Data for analysis Start Marker
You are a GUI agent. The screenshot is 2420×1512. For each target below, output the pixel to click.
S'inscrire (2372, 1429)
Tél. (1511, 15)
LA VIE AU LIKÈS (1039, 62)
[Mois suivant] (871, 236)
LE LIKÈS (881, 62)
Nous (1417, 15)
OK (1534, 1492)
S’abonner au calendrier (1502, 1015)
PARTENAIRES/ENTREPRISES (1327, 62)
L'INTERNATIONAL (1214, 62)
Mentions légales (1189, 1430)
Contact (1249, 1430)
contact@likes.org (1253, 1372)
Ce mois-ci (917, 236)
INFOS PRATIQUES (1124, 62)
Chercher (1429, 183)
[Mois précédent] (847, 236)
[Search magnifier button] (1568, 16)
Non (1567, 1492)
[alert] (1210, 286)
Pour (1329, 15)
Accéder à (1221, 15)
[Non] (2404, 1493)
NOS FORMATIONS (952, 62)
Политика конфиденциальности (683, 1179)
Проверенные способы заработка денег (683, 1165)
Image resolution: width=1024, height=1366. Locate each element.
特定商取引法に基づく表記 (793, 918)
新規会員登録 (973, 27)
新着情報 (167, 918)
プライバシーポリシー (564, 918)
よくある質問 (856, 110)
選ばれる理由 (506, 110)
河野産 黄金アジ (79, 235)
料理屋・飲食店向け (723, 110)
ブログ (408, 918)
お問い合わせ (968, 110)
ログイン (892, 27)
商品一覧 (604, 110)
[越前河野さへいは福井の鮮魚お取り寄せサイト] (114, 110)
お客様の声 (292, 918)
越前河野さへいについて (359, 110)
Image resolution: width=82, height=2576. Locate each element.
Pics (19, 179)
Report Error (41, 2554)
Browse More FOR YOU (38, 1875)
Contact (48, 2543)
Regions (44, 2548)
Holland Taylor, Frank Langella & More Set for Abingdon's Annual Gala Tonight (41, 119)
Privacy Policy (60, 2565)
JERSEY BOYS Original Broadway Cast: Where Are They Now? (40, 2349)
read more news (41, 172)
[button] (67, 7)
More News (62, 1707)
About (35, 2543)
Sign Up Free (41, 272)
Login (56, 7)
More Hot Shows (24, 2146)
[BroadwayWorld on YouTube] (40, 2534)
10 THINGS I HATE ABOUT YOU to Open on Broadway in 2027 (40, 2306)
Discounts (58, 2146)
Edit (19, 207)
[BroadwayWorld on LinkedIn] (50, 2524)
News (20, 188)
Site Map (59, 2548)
Data for analysis End Marker
Aim of the exercise =
Repeat word for word each line from the one with "Browse More FOR YOU (38, 1875)" to the end of the records above, inclusive.

Expected output =
Browse More FOR YOU (38, 1875)
Contact (48, 2543)
Regions (44, 2548)
Holland Taylor, Frank Langella & More Set for Abingdon's Annual Gala Tonight (41, 119)
Privacy Policy (60, 2565)
JERSEY BOYS Original Broadway Cast: Where Are They Now? (40, 2349)
read more news (41, 172)
[button] (67, 7)
More News (62, 1707)
About (35, 2543)
Sign Up Free (41, 272)
Login (56, 7)
More Hot Shows (24, 2146)
[BroadwayWorld on YouTube] (40, 2534)
10 THINGS I HATE ABOUT YOU to Open on Broadway in 2027 (40, 2306)
Discounts (58, 2146)
Edit (19, 207)
[BroadwayWorld on LinkedIn] (50, 2524)
News (20, 188)
Site Map (59, 2548)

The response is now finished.